Looks great!  I'll vouch for the "Greek Grilled Marinated Chicken" recipe you give... it's my absolute staple marinade for chicken.  Most of the pizza houses in my area are owned my Greek immigrants, and almost everyone serves a salad with boneless pieces of chicken utilizing this marinade.

I use a neutral flavored high-temp canola oil (instead of olive) along with a healthy pinch of kosher salt and black pepper, but otherwise it's identical (incl. ratios).

There is something about lemon, oregano, and charcoal...


----------



## Linux (Aug 19, 2010)

"There is something about lemon, oregano, and charcoal..."

Yes! So evocative of Greece, or good ol' home cooking shared out among special friends, loving family.. It's these simple  ingredients that make good food taste even better.

For seasoning we use freshly ground black pepper and ~ Welcome to the Maldon Salt Web Site


----------



## Gracie's Kitchen (Aug 26, 2010)

Yum! Our family loves Greek foods. We hosted a Greek dinner party last year and it was a hit. These recipes look really good. We will have to try them. Before our party I called a Greek restaurant and asked for a few tips. They were so nice to tell me how to make a great Baklava. Some recipes call for layering a couple of sheets of buttered phyllo dough then the nut mixture, repeat. He (Greek owner) told me the best way was to layer several sheets of buttered phyllo dough then nut mixture and repeat. I used a basic recipe online but followed his directions instead and it was amazing.

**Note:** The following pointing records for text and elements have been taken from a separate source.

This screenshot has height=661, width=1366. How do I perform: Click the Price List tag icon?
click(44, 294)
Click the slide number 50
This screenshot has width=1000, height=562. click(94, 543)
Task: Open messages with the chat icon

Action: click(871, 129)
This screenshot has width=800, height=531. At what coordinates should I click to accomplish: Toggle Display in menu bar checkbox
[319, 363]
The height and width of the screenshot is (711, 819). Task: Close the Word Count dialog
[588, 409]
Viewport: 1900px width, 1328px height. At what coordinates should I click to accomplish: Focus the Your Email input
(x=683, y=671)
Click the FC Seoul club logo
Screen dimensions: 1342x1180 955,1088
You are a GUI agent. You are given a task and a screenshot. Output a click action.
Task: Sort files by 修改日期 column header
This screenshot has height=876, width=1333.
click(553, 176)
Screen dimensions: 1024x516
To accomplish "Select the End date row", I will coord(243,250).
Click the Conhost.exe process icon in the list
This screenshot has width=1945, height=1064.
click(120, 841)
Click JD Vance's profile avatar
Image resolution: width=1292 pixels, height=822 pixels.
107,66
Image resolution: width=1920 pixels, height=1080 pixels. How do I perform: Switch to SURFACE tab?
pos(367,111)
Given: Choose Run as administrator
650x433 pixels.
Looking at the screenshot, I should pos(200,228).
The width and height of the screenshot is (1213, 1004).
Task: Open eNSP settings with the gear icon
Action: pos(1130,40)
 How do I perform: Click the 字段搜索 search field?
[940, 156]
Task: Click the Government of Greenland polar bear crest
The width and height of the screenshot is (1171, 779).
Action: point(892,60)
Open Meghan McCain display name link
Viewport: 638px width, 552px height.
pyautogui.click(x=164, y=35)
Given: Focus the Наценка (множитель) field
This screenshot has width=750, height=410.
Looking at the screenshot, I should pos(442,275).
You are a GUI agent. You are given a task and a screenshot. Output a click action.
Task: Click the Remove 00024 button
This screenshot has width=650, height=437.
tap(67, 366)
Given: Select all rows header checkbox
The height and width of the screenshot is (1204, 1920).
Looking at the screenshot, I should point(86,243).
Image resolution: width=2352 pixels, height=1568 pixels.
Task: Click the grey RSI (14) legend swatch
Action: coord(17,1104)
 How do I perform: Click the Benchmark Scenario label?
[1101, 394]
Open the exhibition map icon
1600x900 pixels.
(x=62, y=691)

The top was especially beautiful when it was done with so many layers on it.


----------



## ChefJune (Aug 27, 2010)

Greek food is one of my favorite cuisines.  In the summer I can't get enough of Tzatziki, and Melitzanosalata, the roasted eggplant salad is just divine.  Grilled fish and meats....

In the winter, the heartier foods, like my favorite, Pastitsio, along with Stifado and roast lamb....  making my mouth water!


----------